-- EXTRACTED ENTRIES follows --

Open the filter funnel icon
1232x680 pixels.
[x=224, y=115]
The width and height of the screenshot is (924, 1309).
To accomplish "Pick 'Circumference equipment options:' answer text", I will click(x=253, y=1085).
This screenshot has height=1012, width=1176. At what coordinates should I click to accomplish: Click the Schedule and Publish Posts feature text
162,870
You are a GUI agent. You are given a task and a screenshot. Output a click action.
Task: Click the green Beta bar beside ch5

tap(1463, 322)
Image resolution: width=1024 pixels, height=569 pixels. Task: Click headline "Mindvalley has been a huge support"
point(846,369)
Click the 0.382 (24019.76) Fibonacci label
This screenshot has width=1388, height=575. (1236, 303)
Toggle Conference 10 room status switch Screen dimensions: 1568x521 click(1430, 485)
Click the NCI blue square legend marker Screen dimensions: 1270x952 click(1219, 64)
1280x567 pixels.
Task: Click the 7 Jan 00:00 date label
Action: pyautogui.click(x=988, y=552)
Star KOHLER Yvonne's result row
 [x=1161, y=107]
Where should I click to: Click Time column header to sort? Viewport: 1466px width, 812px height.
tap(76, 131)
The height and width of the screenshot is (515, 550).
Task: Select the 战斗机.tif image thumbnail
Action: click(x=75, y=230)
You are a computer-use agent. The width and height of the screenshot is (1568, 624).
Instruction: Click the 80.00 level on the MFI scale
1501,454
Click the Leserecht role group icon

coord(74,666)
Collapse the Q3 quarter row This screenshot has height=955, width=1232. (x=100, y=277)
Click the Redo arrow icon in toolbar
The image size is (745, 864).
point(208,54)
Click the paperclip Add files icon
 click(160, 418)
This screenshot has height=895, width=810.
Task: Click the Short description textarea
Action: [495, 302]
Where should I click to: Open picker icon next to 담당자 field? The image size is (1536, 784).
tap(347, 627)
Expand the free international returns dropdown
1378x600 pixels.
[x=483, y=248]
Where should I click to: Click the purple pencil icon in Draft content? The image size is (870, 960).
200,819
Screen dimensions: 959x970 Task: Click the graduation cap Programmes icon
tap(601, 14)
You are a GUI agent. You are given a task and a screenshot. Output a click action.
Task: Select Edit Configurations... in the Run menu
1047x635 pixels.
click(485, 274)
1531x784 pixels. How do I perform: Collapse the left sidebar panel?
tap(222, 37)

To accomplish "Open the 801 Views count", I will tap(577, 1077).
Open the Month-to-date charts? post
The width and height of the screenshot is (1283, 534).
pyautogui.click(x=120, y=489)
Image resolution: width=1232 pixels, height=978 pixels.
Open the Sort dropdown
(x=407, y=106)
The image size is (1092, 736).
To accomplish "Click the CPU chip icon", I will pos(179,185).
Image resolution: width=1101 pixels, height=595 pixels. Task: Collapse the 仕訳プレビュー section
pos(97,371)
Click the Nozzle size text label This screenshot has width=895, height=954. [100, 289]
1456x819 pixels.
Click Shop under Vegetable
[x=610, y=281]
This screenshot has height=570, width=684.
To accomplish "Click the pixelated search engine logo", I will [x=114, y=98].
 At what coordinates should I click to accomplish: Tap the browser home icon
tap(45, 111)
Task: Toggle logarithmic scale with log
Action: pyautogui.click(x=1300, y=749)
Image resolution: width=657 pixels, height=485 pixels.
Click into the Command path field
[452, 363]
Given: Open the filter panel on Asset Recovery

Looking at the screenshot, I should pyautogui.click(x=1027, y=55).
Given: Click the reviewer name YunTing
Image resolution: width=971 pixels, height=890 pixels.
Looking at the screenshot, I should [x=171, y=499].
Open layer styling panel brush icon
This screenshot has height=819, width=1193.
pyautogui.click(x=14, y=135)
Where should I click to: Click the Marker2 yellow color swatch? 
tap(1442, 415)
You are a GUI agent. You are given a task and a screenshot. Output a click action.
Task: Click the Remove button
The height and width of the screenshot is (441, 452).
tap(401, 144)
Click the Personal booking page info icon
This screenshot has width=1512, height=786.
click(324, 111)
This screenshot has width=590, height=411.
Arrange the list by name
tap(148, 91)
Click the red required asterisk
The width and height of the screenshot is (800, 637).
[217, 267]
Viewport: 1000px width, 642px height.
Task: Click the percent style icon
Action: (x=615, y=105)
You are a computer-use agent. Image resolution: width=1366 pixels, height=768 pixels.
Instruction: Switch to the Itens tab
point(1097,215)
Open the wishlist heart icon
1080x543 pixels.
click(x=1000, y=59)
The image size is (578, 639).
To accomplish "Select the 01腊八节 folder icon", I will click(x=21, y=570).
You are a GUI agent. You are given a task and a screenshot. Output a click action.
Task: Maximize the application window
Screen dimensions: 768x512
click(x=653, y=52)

-- EXTRACTED ENTRIES concluded --

YOUR GOAL
The data should be transcribed exactly, line for line.

FINISHED TASK
Open the filter funnel icon
1232x680 pixels.
[x=224, y=115]
The width and height of the screenshot is (924, 1309).
To accomplish "Pick 'Circumference equipment options:' answer text", I will click(x=253, y=1085).
This screenshot has height=1012, width=1176. At what coordinates should I click to accomplish: Click the Schedule and Publish Posts feature text
162,870
You are a GUI agent. You are given a task and a screenshot. Output a click action.
Task: Click the green Beta bar beside ch5

tap(1463, 322)
Image resolution: width=1024 pixels, height=569 pixels. Task: Click headline "Mindvalley has been a huge support"
point(846,369)
Click the 0.382 (24019.76) Fibonacci label
This screenshot has width=1388, height=575. (1236, 303)
Toggle Conference 10 room status switch Screen dimensions: 1568x521 click(1430, 485)
Click the NCI blue square legend marker Screen dimensions: 1270x952 click(1219, 64)
1280x567 pixels.
Task: Click the 7 Jan 00:00 date label
Action: pyautogui.click(x=988, y=552)
Star KOHLER Yvonne's result row
 [x=1161, y=107]
Where should I click to: Click Time column header to sort? Viewport: 1466px width, 812px height.
tap(76, 131)
The height and width of the screenshot is (515, 550).
Task: Select the 战斗机.tif image thumbnail
Action: click(x=75, y=230)
You are a computer-use agent. The width and height of the screenshot is (1568, 624).
Instruction: Click the 80.00 level on the MFI scale
1501,454
Click the Leserecht role group icon

coord(74,666)
Collapse the Q3 quarter row This screenshot has height=955, width=1232. (x=100, y=277)
Click the Redo arrow icon in toolbar
The image size is (745, 864).
point(208,54)
Click the paperclip Add files icon
 click(160, 418)
This screenshot has height=895, width=810.
Task: Click the Short description textarea
Action: [495, 302]
Where should I click to: Open picker icon next to 담당자 field? The image size is (1536, 784).
tap(347, 627)
Expand the free international returns dropdown
1378x600 pixels.
[x=483, y=248]
Where should I click to: Click the purple pencil icon in Draft content? The image size is (870, 960).
200,819
Screen dimensions: 959x970 Task: Click the graduation cap Programmes icon
tap(601, 14)
You are a GUI agent. You are given a task and a screenshot. Output a click action.
Task: Select Edit Configurations... in the Run menu
1047x635 pixels.
click(485, 274)
1531x784 pixels. How do I perform: Collapse the left sidebar panel?
tap(222, 37)

To accomplish "Open the 801 Views count", I will tap(577, 1077).
Open the Month-to-date charts? post
The width and height of the screenshot is (1283, 534).
pyautogui.click(x=120, y=489)
Image resolution: width=1232 pixels, height=978 pixels.
Open the Sort dropdown
(x=407, y=106)
The image size is (1092, 736).
To accomplish "Click the CPU chip icon", I will pos(179,185).
Image resolution: width=1101 pixels, height=595 pixels. Task: Collapse the 仕訳プレビュー section
pos(97,371)
Click the Nozzle size text label This screenshot has width=895, height=954. [100, 289]
1456x819 pixels.
Click Shop under Vegetable
[x=610, y=281]
This screenshot has height=570, width=684.
To accomplish "Click the pixelated search engine logo", I will [x=114, y=98].
 At what coordinates should I click to accomplish: Tap the browser home icon
tap(45, 111)
Task: Toggle logarithmic scale with log
Action: pyautogui.click(x=1300, y=749)
Image resolution: width=657 pixels, height=485 pixels.
Click into the Command path field
[452, 363]
Given: Open the filter panel on Asset Recovery

Looking at the screenshot, I should pyautogui.click(x=1027, y=55).
Given: Click the reviewer name YunTing
Image resolution: width=971 pixels, height=890 pixels.
Looking at the screenshot, I should [x=171, y=499].
Open layer styling panel brush icon
This screenshot has height=819, width=1193.
pyautogui.click(x=14, y=135)
Where should I click to: Click the Marker2 yellow color swatch? 
tap(1442, 415)
You are a GUI agent. You are given a task and a screenshot. Output a click action.
Task: Click the Remove button
The height and width of the screenshot is (441, 452).
tap(401, 144)
Click the Personal booking page info icon
This screenshot has width=1512, height=786.
click(324, 111)
This screenshot has width=590, height=411.
Arrange the list by name
tap(148, 91)
Click the red required asterisk
The width and height of the screenshot is (800, 637).
[217, 267]
Viewport: 1000px width, 642px height.
Task: Click the percent style icon
Action: (x=615, y=105)
You are a computer-use agent. Image resolution: width=1366 pixels, height=768 pixels.
Instruction: Switch to the Itens tab
point(1097,215)
Open the wishlist heart icon
1080x543 pixels.
click(x=1000, y=59)
The image size is (578, 639).
To accomplish "Select the 01腊八节 folder icon", I will click(x=21, y=570).
You are a GUI agent. You are given a task and a screenshot. Output a click action.
Task: Maximize the application window
Screen dimensions: 768x512
click(x=653, y=52)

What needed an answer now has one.